[Tasks for this exercise]
1 - In the passage on Greek words for love, how many times does Strong's Concordance show phileo-related words used for "love" in the New Testament?
2 - Carry on the passage on Greek words for love from its last sentence.

[Text provided]
>> START

We will focus first on verse 4 which says: Train the young women to love their husbands and children.
One thing that is noteworthy here is that Paul has taken special care when choosing which Greek words he uses to communicate his point. He chooses the words philandros and philoteknos, words that communicate a specific kind of love.
Definitions
These two Greek works are actually not used anywhere else in our New Testament. Paul’s usage of them here is unique. The first word, philandros, istranslated today as “husband-lover.” And the second one, philoteknos, is translated “children-lover.” They are both connected to the word phileo, one of several words in Greek for “love.”
Agape love is by far the most common Greek word used for love in New Testament. In fact, in my old hardback Strong’s Concordance, when I looked up the English word “love,” I found that agape-related Greek words were used for “love” in the New Testament 152 times.
In contrast, phileo-related Greek words were used just 19 times in the New Testament according to Strong’s. That’s a big difference…makes you think that Paul’s use of phileo was not an accident.
So let’s spend a few minutes talking about the difference in meaning of these two words.
One important lexicon, Louw and Nida, defines phileō as "to have love or affection for someone or something based on association." So, phileō seems to imply some sort of closeness by association or a pre-existing relationship (like a mother with her children, a wife with her husband). "Affection" is part of the definition, though, where it is absent in their definition of agapē.
They define agapē as "to have love for someone or something, based on sincere appreciation and high regard." "High regard" here is different than "because of a deep connection" or "personal affection." You might highly regard someone out of Christian conviction, leading to self-sacrifice.
Aside: I have to say that when I read this definition, I immediately thought of the scene in the Emma Thompson Sense and Sensibility (1995) movie when Elinor describes her feelings for Edward Ferrars. She says, “I do not attempt to deny that I think very highly of him, that I greatly esteem him.” and Marianne comes back at her with “Use those insipid words again and I shall leave the room this instant!” Marianne is off in a lot of her assessments of what love should look like, but she does have a sense that love for a future husband must be more personal than “esteem”!

>> END

[Recorded data]

>> START

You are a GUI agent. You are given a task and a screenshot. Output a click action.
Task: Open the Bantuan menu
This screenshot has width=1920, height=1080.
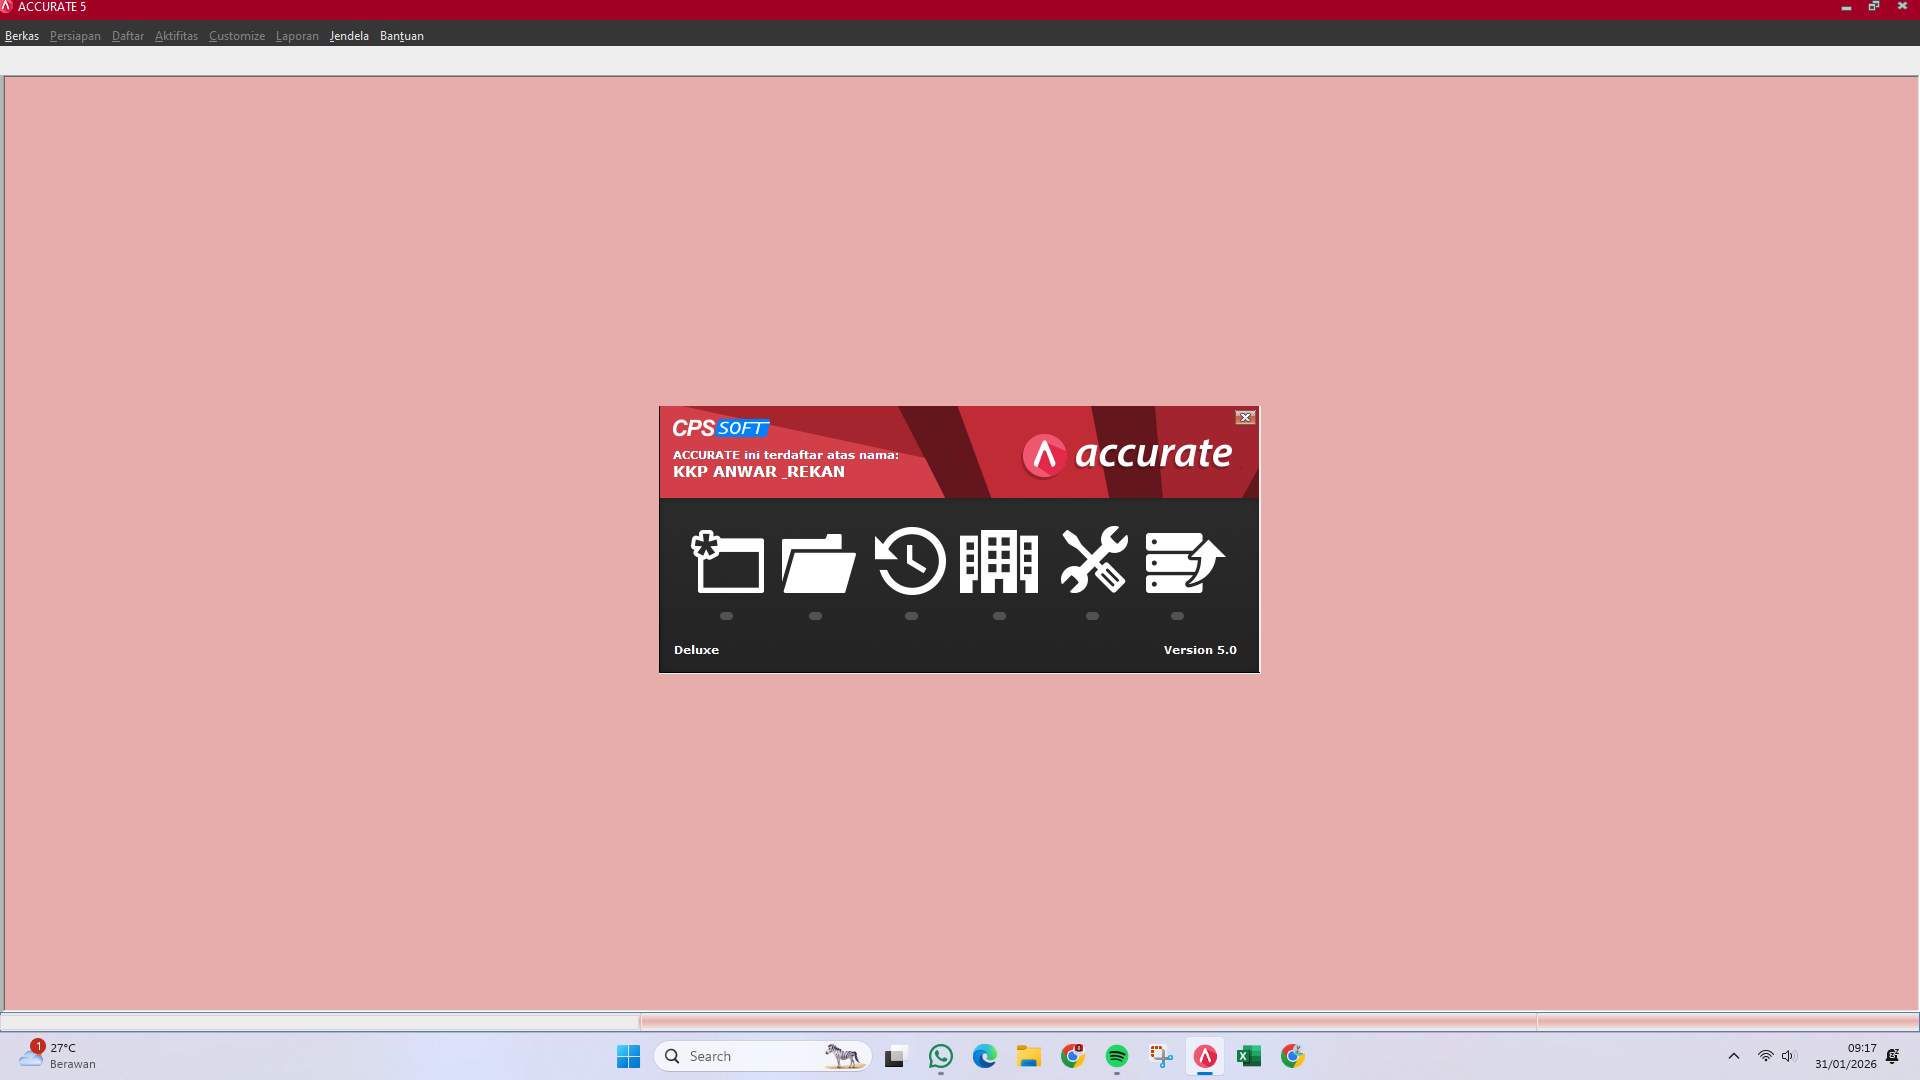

>> END

[The replies]
1 - 19 times.

2 -
So, while we know that agape love is essential in family relationships, that’s not the kind of love we are going to focus on today. Instead, we will think about Paul’s instructions here to extend phileo love within families, and to husbands and children in particular.
Affection for husbands:
Most people start off marriage with a good deal of affection for their spouse. Likely when we were first getting to know each other we had some “You, too?” moments when we realized that we often see the world in similar ways. Those magical moments were part of what propelled us toward each other. But their relevance can fade if we don’t remember and strengthen these bonds. We can’t count on our affections remaining strong through the ins and outs of life without deliberate fanning of these flames. The cares of this world and the challenges of life will diminish affection if we are not working hard to maintain it.
Here are some thoughts and ideas about helping the magical moments continue…
Appreciate who your husband is:
Let him continue to know that I’m still so happy that he asked and that I said yes!
Be generous in thoughts, words and actions:
Prioritize living life together:
There are certain seasons when this last one takes some real strategy!
I have lots of memories of Daniel and I driving to kids sporting events, either separately because we came from different places or together. We would drop the kids off for their pre-game practice and sit in the car talking about our days until the game began. Then we would sit close and cheer for our child together, and drive home in the dark for a late dinner before bed. It was exhausting, but doing it together when possible reminded us that it was all a part of our shared vision for building a family. So it was worth the effort and could be used to bring us together, not push us apart.
Affection for children:
When C.S. Lewis talks about “affection,” in this book The Four Loves, he uses the love between parents and their offspring as his most basic and central example. In speaking of affection he says, “The image we must start with is that of a mother nursing a baby, a [dog] or a cat with a basketful of puppies or kittens; all in a squeaking, nuzzling heap together; purrings, lickings, baby-talk, milk, warmth, the smell of young life.”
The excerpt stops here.